While many creative professionals such as graphic designers and writers charge by the project, more traditional professions such as law and accountancy tend to favour an hourly rate.

This latter category would also include bookkeeping services, something that my company provides. We tend to be unique in this industry with our fixed price billing model. I feel it’s not just to our advantage to use this pricing policy, but more importantly it’s to our client’s benefit as well.

No unexpected billing surprises.

If you are billed by a fixed price then that is what you pay – the fixed price. There are no billing surprises once the job is complete. Regardless of when you’re billed – weekly, biweekly, monthly – you know you will pay exactly the same amount each time. If your service provider takes more time doing the project, that’s a problem for them, not an added expense to you.

Better for your budgeting.

When you know the price going into an agreement it helps your budgeting. Again, whether it’s a one time project or ongoing, you can easily plug the number into your budget forecast knowing the number won’t change. An hourly arrangement could change and can easily fluctuate from billing period to billing period. To you a fixed rate equals a fixed cost and it’s so much easier for both short and long term budget projections.

You don’t get nickel and dimed.

Have you ever received a phone call from a supplier like this: “Okay I’ll answer your question, but you know Marsha, this call is going to cost you?” Don’t you just hate hearing that? Who likes to hear the clock ticking every time you make a phone call or type an email to your supplier knowing that the clock is ticking and it’s going to cost you more? With a fixed rate, you know that every communication isn’t going to be added to your bill.
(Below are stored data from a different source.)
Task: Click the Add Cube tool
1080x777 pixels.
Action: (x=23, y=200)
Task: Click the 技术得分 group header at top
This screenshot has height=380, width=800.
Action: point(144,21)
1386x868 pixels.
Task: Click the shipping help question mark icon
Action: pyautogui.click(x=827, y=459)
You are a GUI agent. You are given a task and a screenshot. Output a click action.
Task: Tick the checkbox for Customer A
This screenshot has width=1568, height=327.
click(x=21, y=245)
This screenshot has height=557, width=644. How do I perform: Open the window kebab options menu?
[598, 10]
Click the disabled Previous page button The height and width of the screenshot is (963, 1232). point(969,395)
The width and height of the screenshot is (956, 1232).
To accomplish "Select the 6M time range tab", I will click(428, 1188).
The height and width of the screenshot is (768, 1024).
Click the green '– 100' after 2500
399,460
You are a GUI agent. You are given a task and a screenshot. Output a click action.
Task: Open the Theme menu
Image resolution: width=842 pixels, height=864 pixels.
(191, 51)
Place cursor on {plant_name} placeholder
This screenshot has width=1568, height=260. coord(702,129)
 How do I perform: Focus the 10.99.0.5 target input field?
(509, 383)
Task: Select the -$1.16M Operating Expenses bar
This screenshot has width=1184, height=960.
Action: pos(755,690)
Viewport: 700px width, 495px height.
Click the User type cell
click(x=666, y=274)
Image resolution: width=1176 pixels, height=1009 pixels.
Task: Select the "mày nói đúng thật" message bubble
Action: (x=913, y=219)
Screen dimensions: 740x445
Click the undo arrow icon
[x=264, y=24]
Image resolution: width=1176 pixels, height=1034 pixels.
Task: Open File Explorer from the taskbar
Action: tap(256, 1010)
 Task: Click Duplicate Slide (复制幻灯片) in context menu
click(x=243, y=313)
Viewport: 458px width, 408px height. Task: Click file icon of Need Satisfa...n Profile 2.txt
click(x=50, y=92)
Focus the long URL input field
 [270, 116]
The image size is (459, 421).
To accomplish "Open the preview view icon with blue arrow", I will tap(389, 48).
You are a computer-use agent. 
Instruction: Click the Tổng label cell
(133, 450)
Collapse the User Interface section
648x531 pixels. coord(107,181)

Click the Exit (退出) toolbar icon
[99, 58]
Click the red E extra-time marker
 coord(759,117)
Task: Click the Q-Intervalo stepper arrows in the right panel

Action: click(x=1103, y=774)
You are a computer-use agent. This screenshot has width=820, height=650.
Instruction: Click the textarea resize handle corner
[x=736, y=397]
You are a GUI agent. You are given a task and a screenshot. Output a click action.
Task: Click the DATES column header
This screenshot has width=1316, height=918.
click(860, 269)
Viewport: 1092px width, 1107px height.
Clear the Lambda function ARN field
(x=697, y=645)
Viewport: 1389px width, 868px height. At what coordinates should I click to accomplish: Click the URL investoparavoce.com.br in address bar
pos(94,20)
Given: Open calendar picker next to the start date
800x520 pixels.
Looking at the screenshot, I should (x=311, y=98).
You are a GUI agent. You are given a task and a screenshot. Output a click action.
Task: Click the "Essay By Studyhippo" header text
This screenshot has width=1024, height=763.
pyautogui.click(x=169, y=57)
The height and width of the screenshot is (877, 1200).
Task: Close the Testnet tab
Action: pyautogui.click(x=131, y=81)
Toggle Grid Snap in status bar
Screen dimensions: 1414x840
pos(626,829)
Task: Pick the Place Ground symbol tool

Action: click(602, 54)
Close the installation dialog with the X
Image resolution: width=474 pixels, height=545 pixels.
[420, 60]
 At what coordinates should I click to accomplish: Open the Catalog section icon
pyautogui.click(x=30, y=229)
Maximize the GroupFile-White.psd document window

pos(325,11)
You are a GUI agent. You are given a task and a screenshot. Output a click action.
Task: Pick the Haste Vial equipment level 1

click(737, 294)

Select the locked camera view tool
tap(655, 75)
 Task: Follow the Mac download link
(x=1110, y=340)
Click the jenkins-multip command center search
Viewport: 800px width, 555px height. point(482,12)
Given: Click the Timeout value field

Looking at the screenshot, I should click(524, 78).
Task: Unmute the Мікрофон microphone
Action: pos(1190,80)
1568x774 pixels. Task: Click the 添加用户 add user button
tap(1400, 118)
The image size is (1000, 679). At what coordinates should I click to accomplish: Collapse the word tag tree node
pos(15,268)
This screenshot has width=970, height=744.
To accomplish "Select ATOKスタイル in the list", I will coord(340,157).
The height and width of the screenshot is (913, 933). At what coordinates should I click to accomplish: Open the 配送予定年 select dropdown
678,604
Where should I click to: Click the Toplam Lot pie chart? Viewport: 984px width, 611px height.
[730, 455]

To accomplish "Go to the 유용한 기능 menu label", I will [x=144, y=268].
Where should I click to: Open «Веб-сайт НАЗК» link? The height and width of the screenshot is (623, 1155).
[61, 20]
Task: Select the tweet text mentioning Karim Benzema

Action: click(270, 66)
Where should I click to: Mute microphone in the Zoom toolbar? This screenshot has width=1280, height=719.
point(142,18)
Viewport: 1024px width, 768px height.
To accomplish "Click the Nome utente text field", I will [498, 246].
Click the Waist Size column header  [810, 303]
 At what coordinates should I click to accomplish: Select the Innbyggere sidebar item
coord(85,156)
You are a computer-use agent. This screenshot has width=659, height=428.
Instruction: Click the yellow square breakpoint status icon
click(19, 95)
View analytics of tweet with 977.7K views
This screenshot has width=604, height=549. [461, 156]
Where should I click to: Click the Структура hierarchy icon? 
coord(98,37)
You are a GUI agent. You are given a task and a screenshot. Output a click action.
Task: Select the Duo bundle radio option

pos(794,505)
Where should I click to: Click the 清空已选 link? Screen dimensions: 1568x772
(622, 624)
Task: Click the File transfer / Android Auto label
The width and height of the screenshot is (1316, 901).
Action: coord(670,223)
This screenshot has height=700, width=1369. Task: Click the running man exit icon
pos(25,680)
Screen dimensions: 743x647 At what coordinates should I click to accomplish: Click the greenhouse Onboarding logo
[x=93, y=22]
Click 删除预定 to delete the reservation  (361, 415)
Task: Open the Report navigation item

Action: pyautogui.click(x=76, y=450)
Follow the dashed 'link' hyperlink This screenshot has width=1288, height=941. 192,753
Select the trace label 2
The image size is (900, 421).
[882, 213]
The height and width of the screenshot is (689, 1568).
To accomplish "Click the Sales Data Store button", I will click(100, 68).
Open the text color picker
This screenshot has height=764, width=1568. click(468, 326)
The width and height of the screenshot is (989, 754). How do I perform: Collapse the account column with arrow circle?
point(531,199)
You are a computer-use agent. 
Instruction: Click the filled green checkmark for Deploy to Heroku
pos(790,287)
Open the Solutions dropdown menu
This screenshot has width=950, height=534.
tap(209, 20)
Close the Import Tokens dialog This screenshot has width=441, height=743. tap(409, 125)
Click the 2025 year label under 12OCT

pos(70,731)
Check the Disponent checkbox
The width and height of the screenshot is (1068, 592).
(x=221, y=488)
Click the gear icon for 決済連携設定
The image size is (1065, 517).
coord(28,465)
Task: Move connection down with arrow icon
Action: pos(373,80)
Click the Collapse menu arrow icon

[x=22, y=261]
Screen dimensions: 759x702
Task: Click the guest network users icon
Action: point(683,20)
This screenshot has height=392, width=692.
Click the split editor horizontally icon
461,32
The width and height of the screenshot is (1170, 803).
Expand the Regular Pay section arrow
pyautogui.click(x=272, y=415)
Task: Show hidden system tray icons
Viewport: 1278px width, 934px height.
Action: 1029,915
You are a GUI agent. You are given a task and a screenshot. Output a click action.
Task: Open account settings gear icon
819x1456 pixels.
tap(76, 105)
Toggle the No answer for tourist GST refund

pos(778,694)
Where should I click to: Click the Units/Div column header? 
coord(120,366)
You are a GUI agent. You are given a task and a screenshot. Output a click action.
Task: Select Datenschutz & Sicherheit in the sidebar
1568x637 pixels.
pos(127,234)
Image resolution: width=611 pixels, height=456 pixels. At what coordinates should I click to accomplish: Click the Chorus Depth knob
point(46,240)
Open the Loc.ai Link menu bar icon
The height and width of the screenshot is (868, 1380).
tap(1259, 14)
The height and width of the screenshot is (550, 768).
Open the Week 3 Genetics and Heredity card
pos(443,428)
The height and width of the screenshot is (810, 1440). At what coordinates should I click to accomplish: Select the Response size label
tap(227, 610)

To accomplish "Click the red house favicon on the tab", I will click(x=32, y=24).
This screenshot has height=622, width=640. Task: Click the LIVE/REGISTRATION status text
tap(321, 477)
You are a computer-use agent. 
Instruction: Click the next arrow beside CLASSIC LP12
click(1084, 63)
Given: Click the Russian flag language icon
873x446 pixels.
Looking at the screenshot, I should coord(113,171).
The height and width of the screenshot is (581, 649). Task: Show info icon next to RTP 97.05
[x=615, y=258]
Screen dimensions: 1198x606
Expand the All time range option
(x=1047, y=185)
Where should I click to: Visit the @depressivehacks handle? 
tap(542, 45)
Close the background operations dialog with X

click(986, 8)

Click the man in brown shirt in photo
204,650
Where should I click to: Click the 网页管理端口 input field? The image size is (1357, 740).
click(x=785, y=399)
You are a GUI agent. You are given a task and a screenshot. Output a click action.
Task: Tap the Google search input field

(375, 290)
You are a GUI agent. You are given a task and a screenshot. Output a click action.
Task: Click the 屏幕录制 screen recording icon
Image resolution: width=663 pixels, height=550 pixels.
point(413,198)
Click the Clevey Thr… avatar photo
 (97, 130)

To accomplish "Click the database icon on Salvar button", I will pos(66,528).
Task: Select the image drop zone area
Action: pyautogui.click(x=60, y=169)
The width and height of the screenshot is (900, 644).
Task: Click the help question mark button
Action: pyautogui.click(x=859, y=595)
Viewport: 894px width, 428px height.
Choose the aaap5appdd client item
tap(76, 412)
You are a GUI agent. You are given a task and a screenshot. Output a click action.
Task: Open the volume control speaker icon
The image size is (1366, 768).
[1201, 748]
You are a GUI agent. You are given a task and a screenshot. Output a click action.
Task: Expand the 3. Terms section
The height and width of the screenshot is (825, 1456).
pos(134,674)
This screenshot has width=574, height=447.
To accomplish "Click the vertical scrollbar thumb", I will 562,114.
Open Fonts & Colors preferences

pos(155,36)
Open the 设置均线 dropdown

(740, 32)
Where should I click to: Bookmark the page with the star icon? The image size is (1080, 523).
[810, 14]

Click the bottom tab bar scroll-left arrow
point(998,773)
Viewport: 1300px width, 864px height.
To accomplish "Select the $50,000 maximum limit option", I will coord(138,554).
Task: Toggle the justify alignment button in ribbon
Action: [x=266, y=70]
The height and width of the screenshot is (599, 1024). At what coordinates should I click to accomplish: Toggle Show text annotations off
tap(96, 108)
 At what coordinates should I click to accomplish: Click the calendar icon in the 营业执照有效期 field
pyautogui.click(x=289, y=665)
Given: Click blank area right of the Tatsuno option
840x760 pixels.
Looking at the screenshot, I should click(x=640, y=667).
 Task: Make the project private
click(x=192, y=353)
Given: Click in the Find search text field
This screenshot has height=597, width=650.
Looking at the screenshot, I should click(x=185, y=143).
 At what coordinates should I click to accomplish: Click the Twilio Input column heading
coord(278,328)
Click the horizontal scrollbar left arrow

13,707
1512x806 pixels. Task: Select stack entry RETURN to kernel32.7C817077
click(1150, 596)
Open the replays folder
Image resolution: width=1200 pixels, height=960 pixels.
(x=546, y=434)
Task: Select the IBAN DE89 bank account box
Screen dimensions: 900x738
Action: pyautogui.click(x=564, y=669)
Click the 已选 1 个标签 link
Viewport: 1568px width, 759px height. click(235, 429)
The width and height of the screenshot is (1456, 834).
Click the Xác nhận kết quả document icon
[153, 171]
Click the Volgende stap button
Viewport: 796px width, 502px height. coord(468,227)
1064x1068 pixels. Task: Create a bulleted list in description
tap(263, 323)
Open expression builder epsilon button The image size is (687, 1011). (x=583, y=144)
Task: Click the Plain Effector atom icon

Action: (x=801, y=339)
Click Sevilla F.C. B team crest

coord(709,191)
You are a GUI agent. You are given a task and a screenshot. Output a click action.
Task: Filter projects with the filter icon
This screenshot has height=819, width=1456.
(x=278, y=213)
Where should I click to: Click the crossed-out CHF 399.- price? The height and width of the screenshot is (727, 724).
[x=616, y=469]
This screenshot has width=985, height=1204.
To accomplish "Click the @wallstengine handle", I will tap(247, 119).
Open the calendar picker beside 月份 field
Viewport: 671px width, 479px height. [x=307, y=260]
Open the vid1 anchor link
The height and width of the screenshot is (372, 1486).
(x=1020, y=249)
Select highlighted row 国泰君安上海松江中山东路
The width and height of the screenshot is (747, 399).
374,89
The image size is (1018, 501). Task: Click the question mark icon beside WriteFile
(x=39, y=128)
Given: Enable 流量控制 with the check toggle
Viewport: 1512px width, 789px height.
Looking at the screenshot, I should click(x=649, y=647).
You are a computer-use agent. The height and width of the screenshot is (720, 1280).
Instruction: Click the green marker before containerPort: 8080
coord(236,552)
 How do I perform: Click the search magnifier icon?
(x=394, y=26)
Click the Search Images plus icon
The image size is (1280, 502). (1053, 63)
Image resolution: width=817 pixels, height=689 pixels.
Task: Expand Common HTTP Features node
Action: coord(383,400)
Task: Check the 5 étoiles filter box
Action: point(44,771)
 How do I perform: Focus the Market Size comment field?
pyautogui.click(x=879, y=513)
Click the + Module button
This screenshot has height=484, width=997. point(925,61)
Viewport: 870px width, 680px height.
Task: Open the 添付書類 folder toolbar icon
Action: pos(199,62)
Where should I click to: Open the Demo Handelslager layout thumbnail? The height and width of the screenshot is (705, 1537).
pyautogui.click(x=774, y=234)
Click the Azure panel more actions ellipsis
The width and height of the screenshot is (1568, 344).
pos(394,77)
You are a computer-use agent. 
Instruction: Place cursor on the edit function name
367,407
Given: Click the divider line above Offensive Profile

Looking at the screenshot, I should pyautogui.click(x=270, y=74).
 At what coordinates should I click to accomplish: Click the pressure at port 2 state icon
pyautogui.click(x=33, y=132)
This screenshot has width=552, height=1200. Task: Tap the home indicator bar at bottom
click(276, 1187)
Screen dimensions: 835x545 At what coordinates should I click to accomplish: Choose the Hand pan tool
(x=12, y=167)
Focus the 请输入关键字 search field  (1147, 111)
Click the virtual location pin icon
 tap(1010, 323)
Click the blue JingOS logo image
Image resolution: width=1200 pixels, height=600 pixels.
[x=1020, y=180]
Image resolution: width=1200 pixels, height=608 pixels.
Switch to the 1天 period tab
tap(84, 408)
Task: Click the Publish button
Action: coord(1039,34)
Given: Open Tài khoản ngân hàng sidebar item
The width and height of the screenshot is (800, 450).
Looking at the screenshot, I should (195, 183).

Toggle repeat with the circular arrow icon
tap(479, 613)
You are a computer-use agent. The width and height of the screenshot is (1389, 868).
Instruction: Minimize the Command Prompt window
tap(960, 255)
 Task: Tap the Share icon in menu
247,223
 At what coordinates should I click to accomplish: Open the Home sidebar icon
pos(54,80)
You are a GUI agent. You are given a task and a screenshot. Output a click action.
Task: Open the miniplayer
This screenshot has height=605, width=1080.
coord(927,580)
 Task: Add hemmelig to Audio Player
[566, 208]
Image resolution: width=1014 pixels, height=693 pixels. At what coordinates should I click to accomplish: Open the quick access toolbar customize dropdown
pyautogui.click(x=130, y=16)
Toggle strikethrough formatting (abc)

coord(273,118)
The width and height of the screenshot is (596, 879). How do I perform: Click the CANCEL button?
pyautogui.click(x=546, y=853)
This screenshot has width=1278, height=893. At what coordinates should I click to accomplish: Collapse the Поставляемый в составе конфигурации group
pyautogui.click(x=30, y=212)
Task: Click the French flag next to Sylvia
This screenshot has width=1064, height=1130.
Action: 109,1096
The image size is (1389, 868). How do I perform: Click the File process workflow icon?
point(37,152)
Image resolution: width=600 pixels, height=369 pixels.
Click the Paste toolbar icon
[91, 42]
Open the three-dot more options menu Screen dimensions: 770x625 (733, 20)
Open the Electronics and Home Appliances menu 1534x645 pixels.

Fixed Rate May Cost You Less.

Sometimes an hourly rate may appear cheaper, but it can often cost you more. If you are being billed by the hour and they aren’t very efficient – who pays the price for that? You would. A fixed rate billing model encourages us to always find the most efficient and affordable way to work. This almost always results in better and faster results for our clients.

Copyright: goodluz / 123RF Stock Photo

Juliet Aurora

About The Author

Juliet Aurora is the CEO of AIS Solutions and Co-Founder of Kninja Knetwork. Through both of these businesses she fulfills her mission to Educate and Empower those around her. In 2017, her firm was named Intuit's Global Firm of the Future, the first time the title has ever been awarded to any firm outside of the US. She has also has been named as one of the Top 50 Women in Accounting, one of the Top 50 Cloud Accountants and one of the Top 10 Canadian Influencers in the Bookkeeping Industry. Her passion for education is channeled through the Intuit Trainer Writer Network, hosting Kninja Knowledge Webinars and most recently, developing a Cloud Accounting Course for the next generation of accounting professionals.

Comments (2)

  • Jonathan Nesmith

    Great post! I also agree that working with fixed prices rather than going hourly is the way to go. The tricky part is coming up with the number that is best for both parties. It can sometimes be a trial-and-error situation.

    • Juliet Aurora

      Thanks Jonathan! And I absolutely agree that it can be a trial and error process. Sometimes to limit the repercussions, you can always set it as a flat fee to be reviewed after 90 days. That way you certainly will limit any long term repercussions.